- _WHAT YOU SHOULD DO_
Below are records to transcribe exactly, without their pictures.

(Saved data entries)
'''

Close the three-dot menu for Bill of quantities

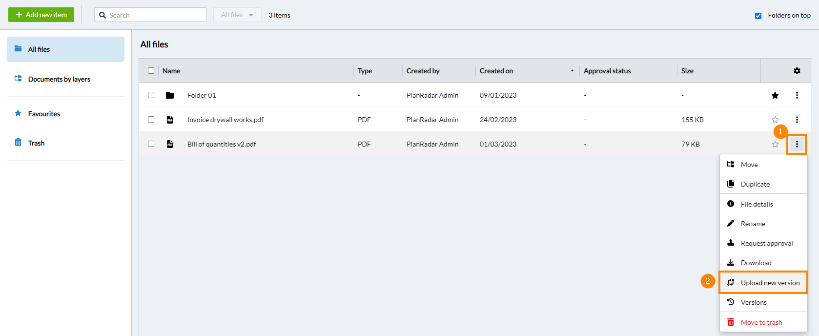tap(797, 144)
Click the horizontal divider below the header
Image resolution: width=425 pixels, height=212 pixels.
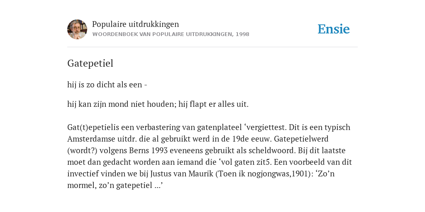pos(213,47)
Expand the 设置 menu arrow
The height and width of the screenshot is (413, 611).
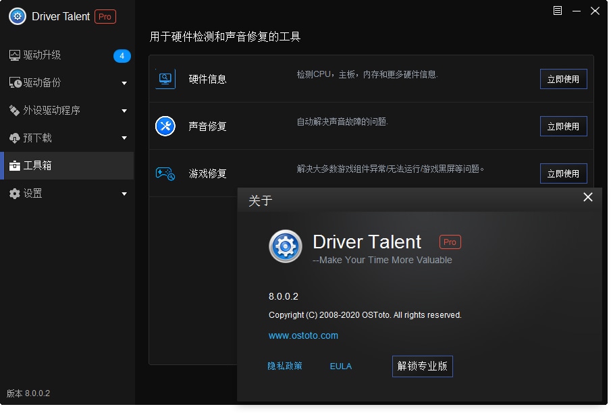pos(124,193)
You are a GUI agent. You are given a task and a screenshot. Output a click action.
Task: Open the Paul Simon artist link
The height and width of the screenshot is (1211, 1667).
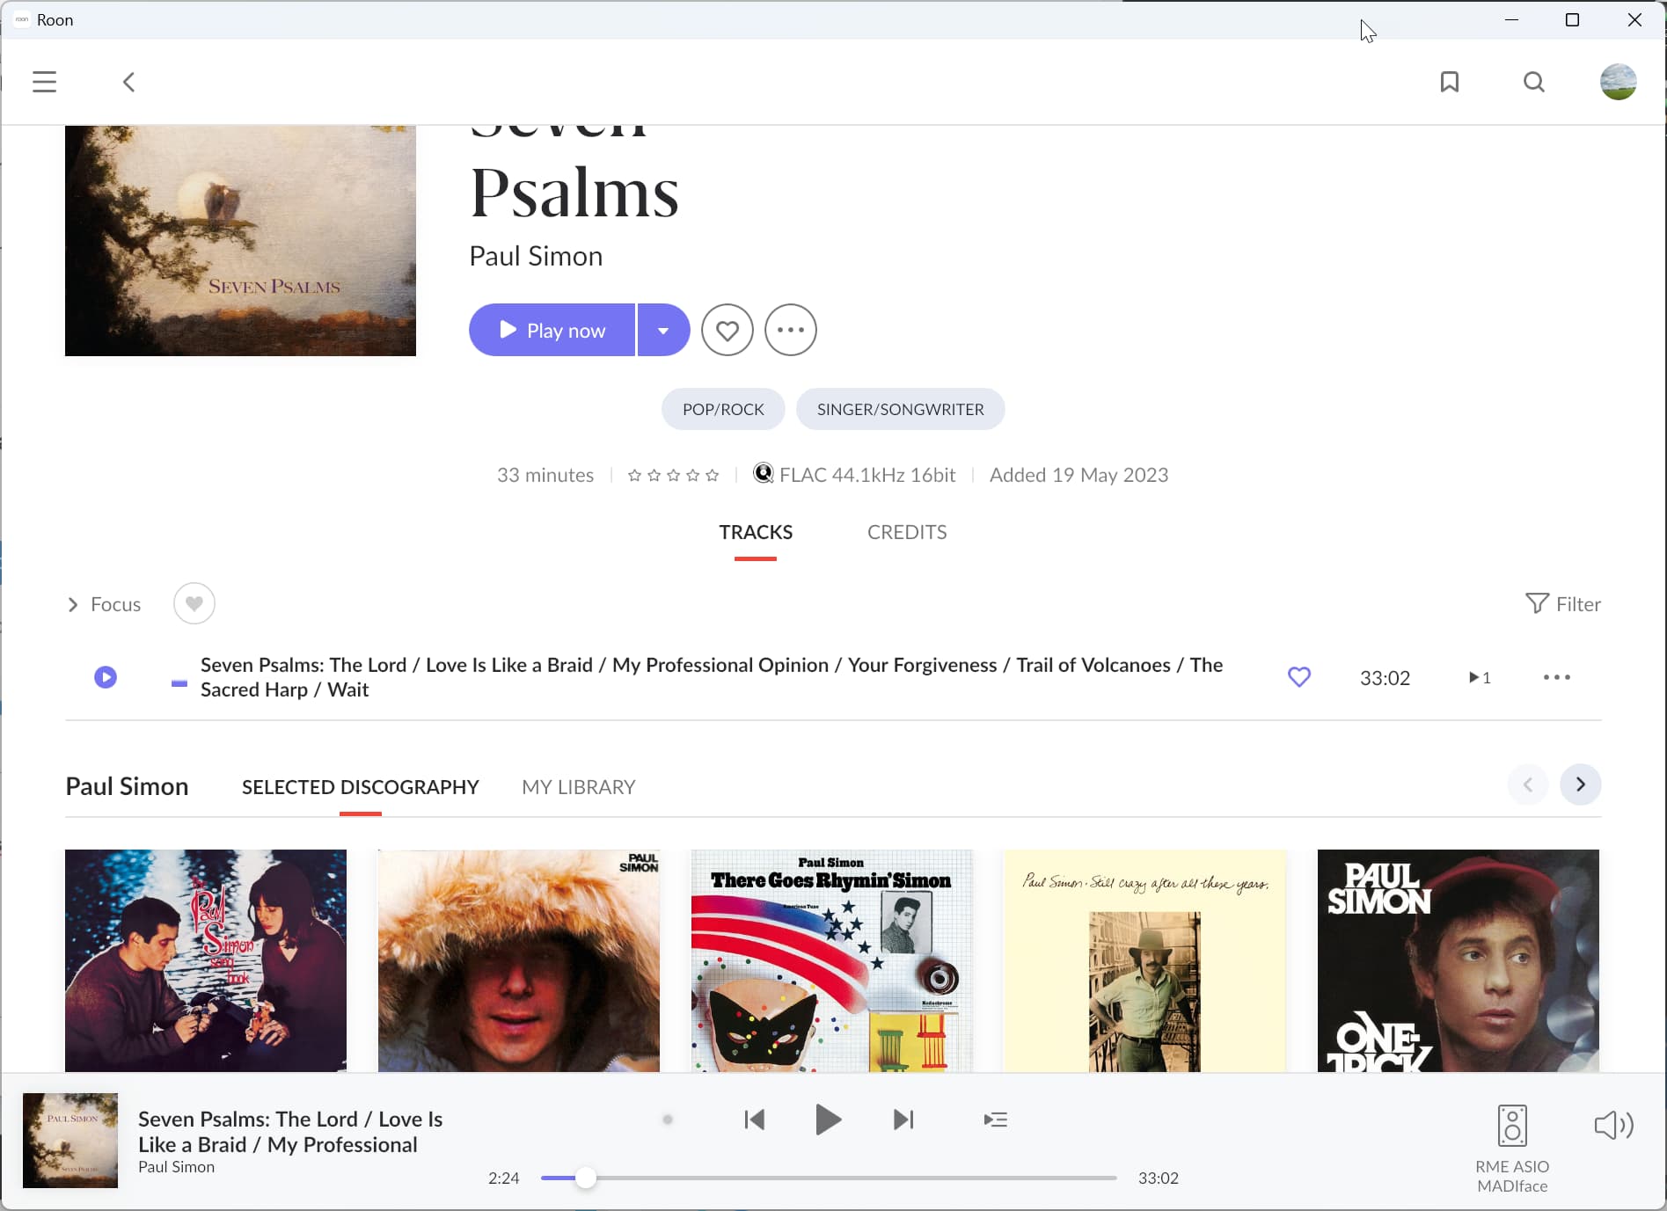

'''

- _ANSWER FOR THIS EXERCISE_
Close the three-dot menu for Bill of quantities

tap(797, 144)
Click the horizontal divider below the header
Image resolution: width=425 pixels, height=212 pixels.
pos(213,47)
Expand the 设置 menu arrow
The height and width of the screenshot is (413, 611).
pos(124,193)
You are a GUI agent. You are given a task and a screenshot. Output a click action.
Task: Open the Paul Simon artist link
The height and width of the screenshot is (1211, 1667).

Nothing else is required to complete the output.